--- Begin INPUT FOR THIS TASK ---

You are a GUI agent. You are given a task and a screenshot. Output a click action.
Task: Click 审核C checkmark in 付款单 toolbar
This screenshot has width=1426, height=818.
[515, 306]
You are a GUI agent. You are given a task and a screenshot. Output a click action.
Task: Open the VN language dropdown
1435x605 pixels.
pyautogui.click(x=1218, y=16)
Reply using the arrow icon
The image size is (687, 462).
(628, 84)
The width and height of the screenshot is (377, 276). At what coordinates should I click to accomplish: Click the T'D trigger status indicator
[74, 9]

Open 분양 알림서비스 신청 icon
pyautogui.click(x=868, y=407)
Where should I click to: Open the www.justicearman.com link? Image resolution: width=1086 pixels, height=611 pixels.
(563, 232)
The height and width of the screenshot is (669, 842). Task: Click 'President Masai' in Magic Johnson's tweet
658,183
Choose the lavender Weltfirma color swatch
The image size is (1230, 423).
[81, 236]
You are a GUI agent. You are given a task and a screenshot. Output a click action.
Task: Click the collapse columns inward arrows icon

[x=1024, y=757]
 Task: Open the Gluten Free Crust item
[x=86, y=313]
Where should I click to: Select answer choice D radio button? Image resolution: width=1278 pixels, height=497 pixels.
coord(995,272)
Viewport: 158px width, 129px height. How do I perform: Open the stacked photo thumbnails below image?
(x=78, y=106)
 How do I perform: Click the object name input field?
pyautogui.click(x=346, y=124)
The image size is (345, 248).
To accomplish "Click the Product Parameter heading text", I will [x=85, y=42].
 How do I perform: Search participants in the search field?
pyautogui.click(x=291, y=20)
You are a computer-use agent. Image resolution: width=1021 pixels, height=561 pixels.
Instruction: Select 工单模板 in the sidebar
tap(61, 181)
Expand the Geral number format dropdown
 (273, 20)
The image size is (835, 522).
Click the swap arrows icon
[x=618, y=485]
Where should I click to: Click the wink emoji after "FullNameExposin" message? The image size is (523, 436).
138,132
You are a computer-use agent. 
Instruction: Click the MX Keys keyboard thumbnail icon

--- End INPUT FOR THIS TASK ---

→ **WORK TO COMPLETE**
Reproduce the listing from the line with "Expand the Geral number format dropdown" up to and including its last line, leaving every line as it stands except that each coordinate value in the answers is increased by 59.

→ **RESPONSE TO THE EXERCISE**
Expand the Geral number format dropdown
 (332, 79)
The image size is (835, 522).
Click the swap arrows icon
[x=677, y=544]
Where should I click to: Click the wink emoji after "FullNameExposin" message? The image size is (523, 436).
197,191
You are a computer-use agent. 
Instruction: Click the MX Keys keyboard thumbnail icon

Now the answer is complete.